=== DATA FOR REVIEW ===

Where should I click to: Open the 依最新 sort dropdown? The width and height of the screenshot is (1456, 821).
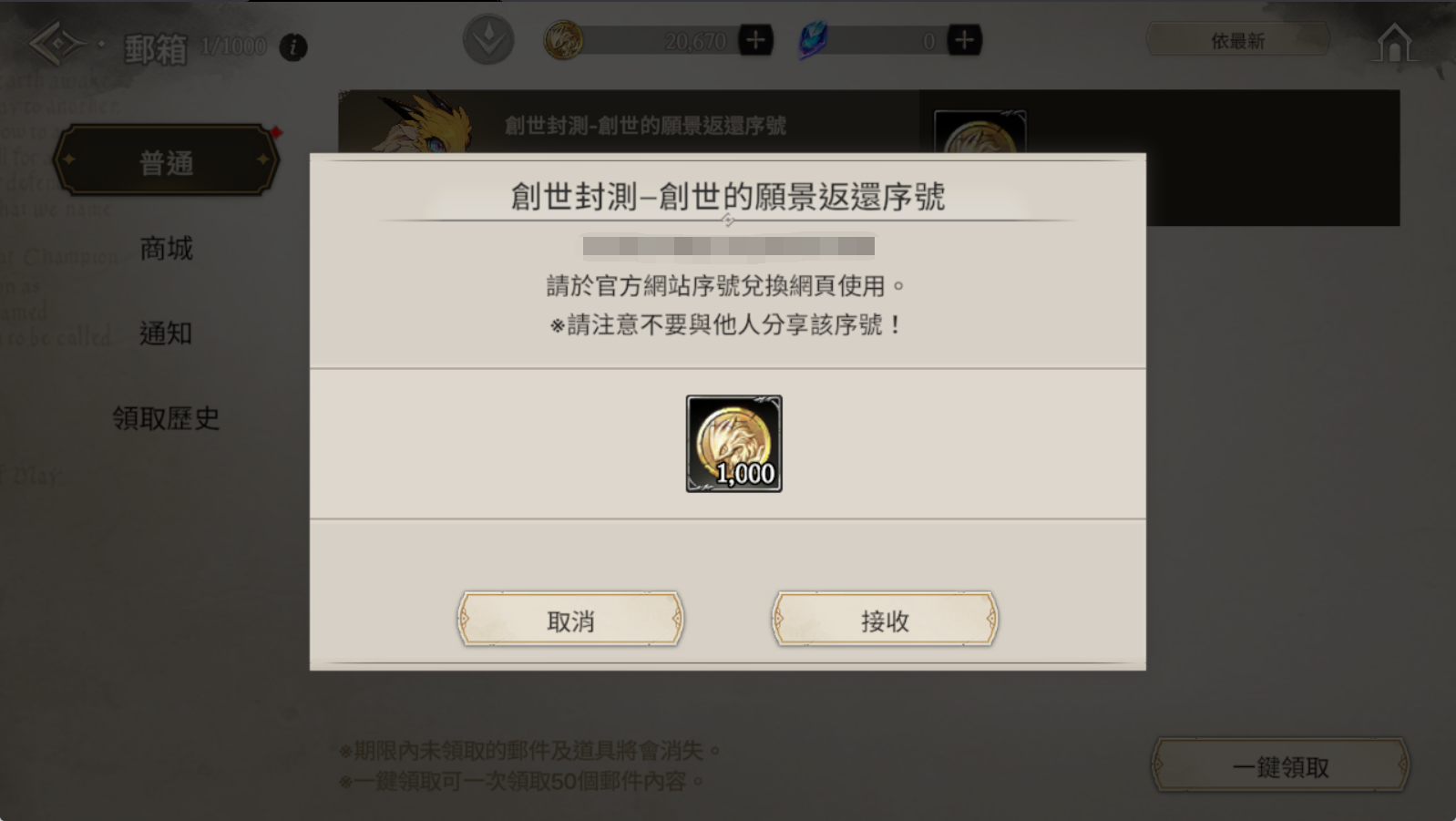pyautogui.click(x=1237, y=40)
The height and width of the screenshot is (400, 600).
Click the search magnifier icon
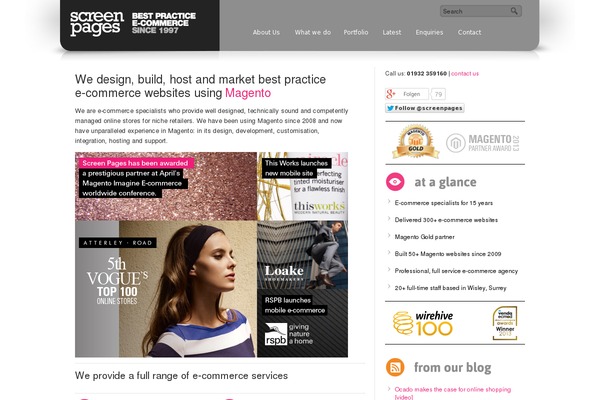click(x=514, y=11)
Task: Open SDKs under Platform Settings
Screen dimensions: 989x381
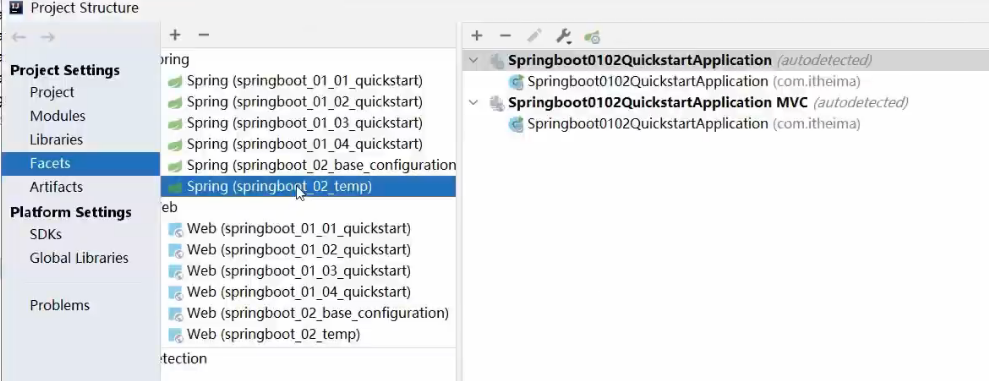Action: point(45,234)
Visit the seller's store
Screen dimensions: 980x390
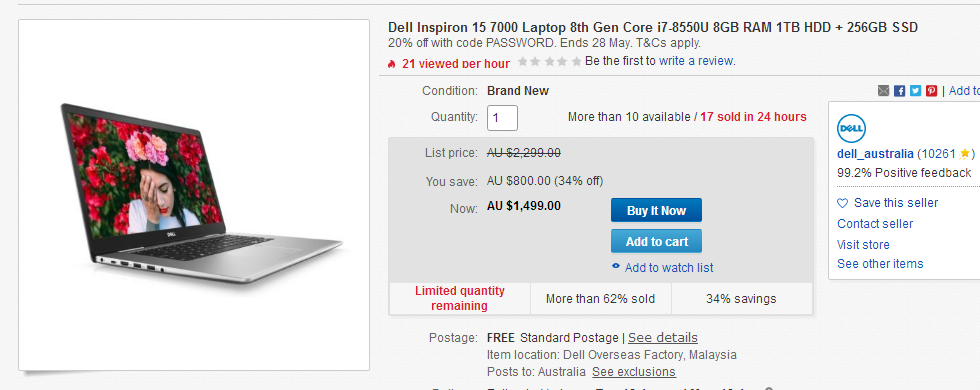click(x=863, y=244)
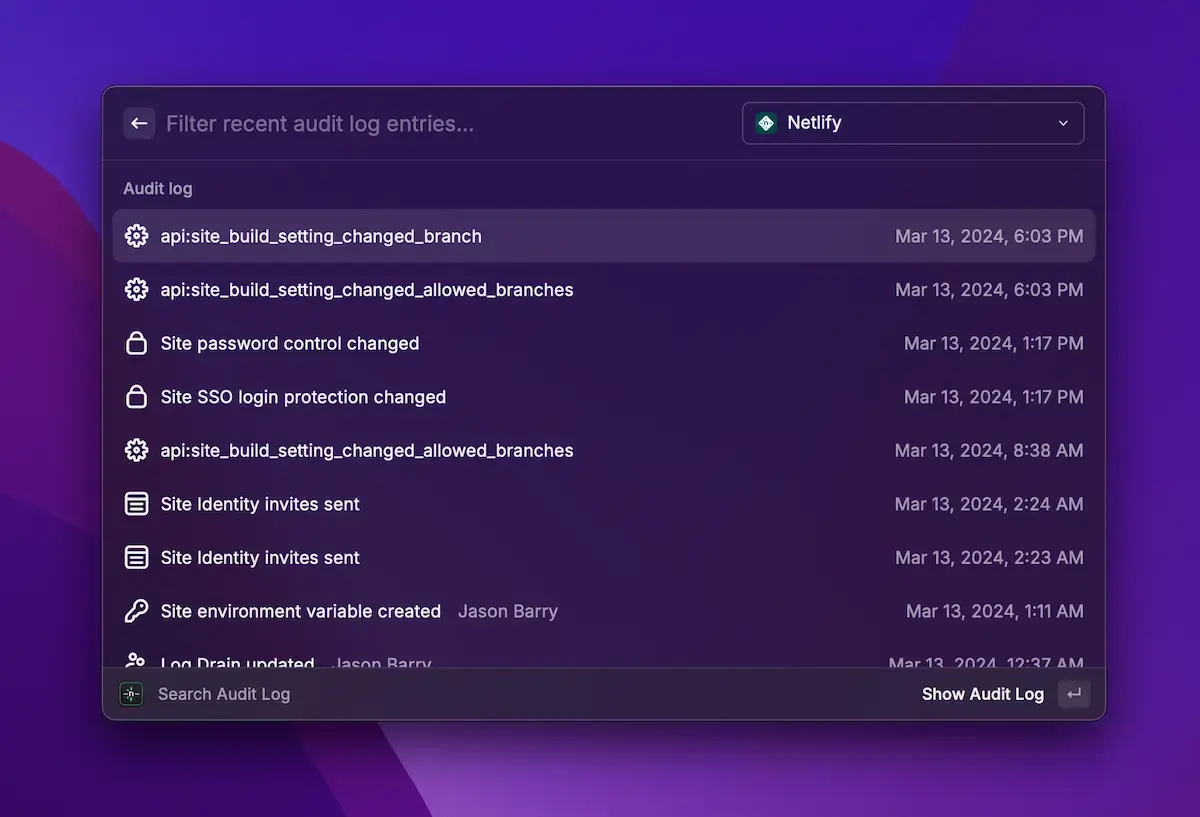Click lock icon beside Site password control changed
This screenshot has height=817, width=1200.
point(136,344)
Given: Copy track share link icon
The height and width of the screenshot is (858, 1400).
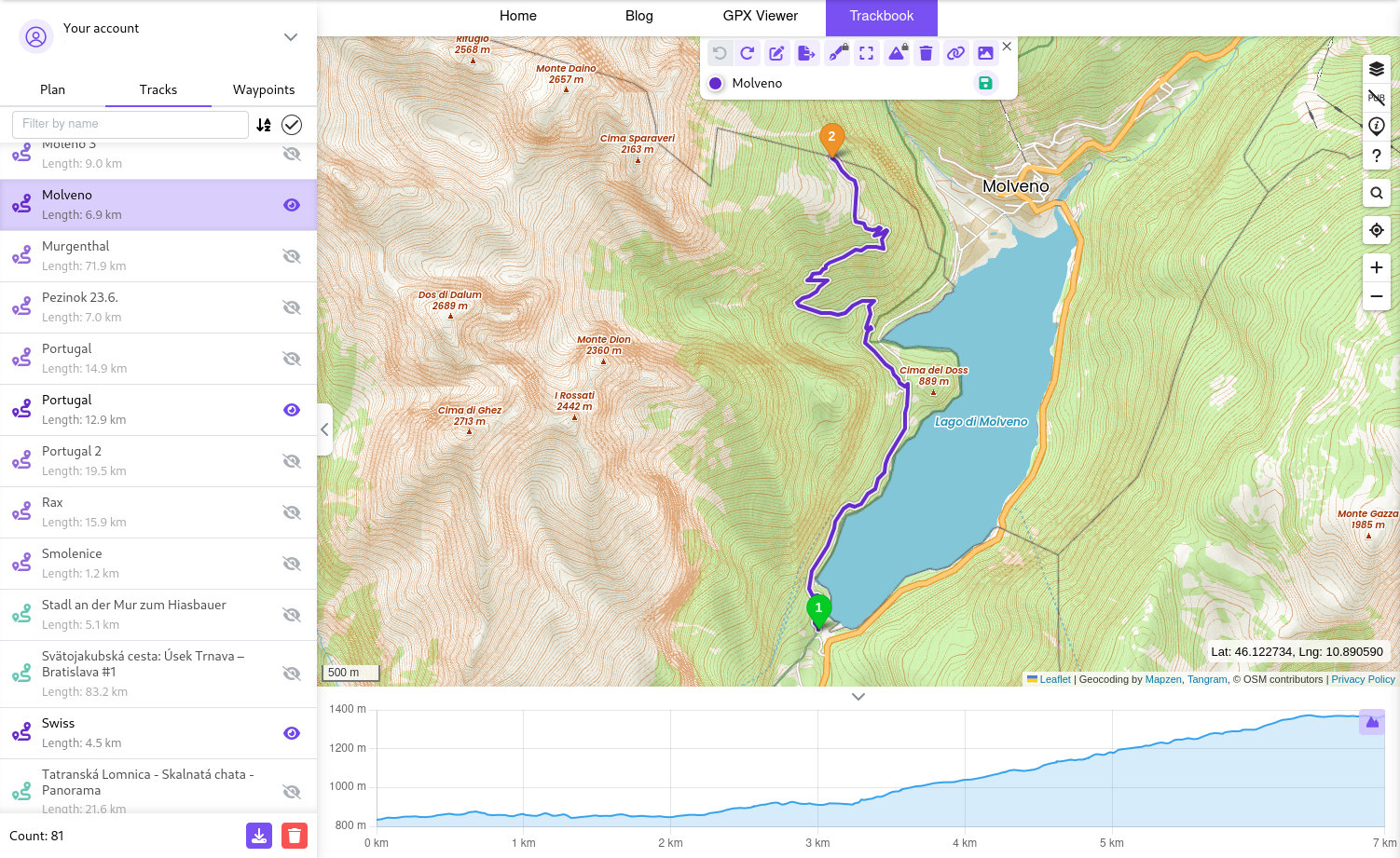Looking at the screenshot, I should pos(955,54).
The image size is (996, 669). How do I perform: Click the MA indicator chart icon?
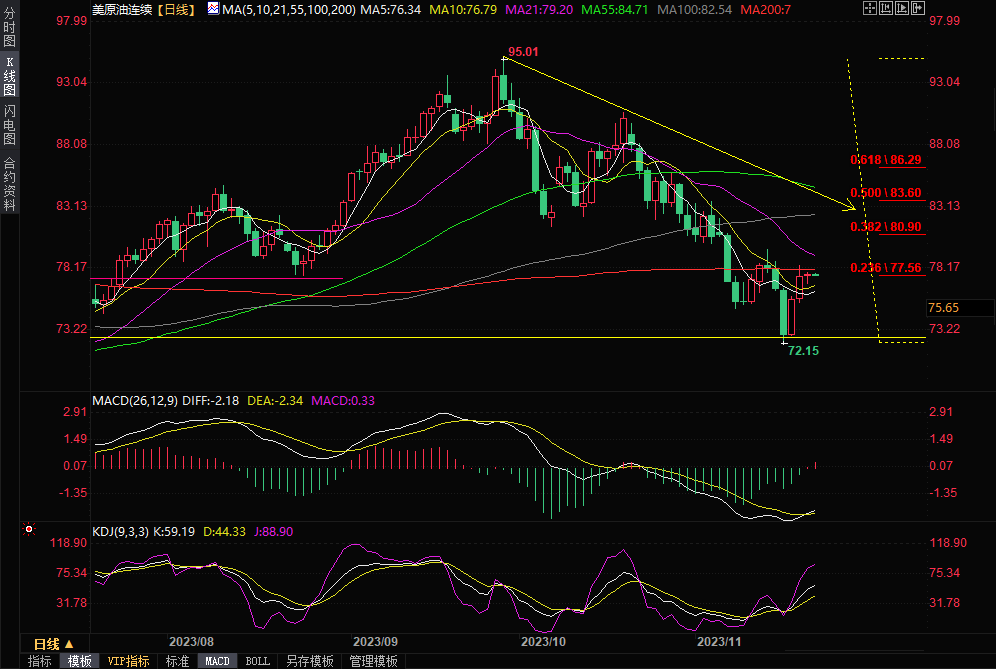213,9
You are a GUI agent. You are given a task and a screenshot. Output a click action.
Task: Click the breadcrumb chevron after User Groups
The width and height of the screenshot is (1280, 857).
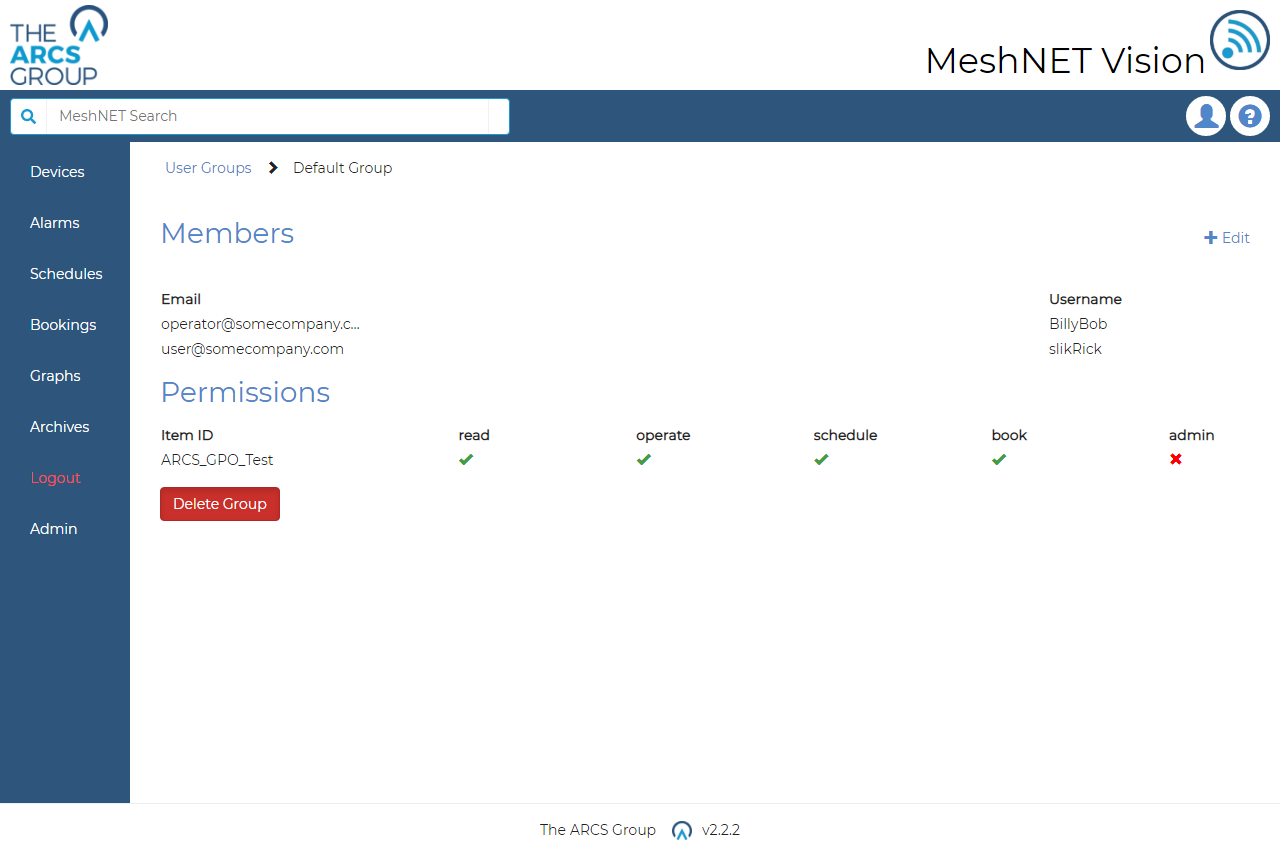point(272,167)
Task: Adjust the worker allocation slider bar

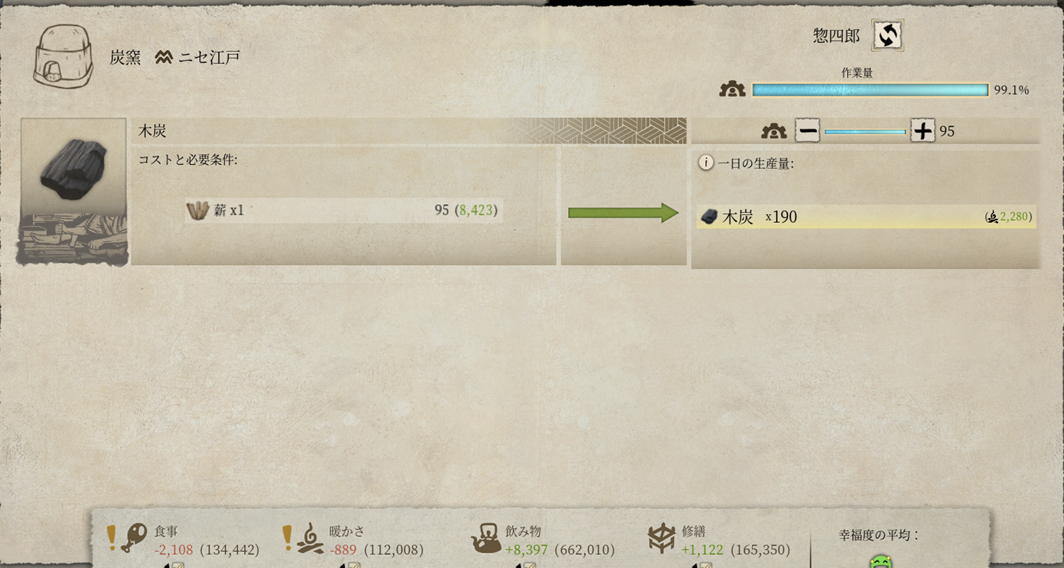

===

▸ TASK REQUIREMENTS
Your task is to repeat the material above exactly, without its pictures.

▸ WRITTEN SOLUTION
Where should I click to: Open the 依最新 sort dropdown? The width and height of the screenshot is (1456, 821).
pyautogui.click(x=1237, y=40)
The height and width of the screenshot is (400, 600).
Click the search magnifier icon
click(x=514, y=11)
Task: Open SDKs under Platform Settings
Screen dimensions: 989x381
Action: point(45,234)
Visit the seller's store
Screen dimensions: 980x390
click(x=863, y=244)
Click lock icon beside Site password control changed
This screenshot has height=817, width=1200.
point(136,344)
Given: Copy track share link icon
The height and width of the screenshot is (858, 1400).
Looking at the screenshot, I should pos(955,54).
The image size is (996, 669). How do I perform: Click the MA indicator chart icon?
213,9
You are a GUI agent. You are given a task and a screenshot. Output a click action.
Task: Click the breadcrumb chevron after User Groups
The width and height of the screenshot is (1280, 857).
point(272,167)
Task: Adjust the worker allocation slider bar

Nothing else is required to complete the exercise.